--- TRY IT ---
Give only the number of lines in the records that contain the word "computer".

--- THE DATA ---
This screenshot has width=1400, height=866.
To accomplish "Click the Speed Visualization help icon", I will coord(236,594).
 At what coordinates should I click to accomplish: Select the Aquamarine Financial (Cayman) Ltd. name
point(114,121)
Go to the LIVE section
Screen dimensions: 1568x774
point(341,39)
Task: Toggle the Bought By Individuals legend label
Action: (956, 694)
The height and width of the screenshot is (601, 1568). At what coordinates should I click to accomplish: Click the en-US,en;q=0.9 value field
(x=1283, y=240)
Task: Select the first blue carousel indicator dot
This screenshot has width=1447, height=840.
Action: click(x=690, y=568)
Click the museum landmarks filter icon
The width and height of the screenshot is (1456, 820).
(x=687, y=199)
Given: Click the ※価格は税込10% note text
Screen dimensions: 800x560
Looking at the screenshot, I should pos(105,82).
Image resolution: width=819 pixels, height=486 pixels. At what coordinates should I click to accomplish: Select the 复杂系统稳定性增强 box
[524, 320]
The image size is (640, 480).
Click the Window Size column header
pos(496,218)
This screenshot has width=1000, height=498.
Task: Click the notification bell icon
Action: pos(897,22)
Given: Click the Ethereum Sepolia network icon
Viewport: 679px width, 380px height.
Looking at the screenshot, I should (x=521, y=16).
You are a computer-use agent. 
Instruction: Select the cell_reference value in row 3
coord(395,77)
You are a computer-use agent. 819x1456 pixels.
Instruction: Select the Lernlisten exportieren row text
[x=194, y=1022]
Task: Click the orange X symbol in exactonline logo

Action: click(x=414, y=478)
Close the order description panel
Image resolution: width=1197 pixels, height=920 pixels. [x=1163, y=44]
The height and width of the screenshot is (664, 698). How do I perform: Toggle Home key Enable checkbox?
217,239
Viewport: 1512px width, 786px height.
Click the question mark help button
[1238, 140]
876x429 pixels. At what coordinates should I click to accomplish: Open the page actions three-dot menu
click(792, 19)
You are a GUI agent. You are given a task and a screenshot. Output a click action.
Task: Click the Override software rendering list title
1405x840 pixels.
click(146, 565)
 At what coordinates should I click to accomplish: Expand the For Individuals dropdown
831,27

--- EXERCISE RESULT ---
2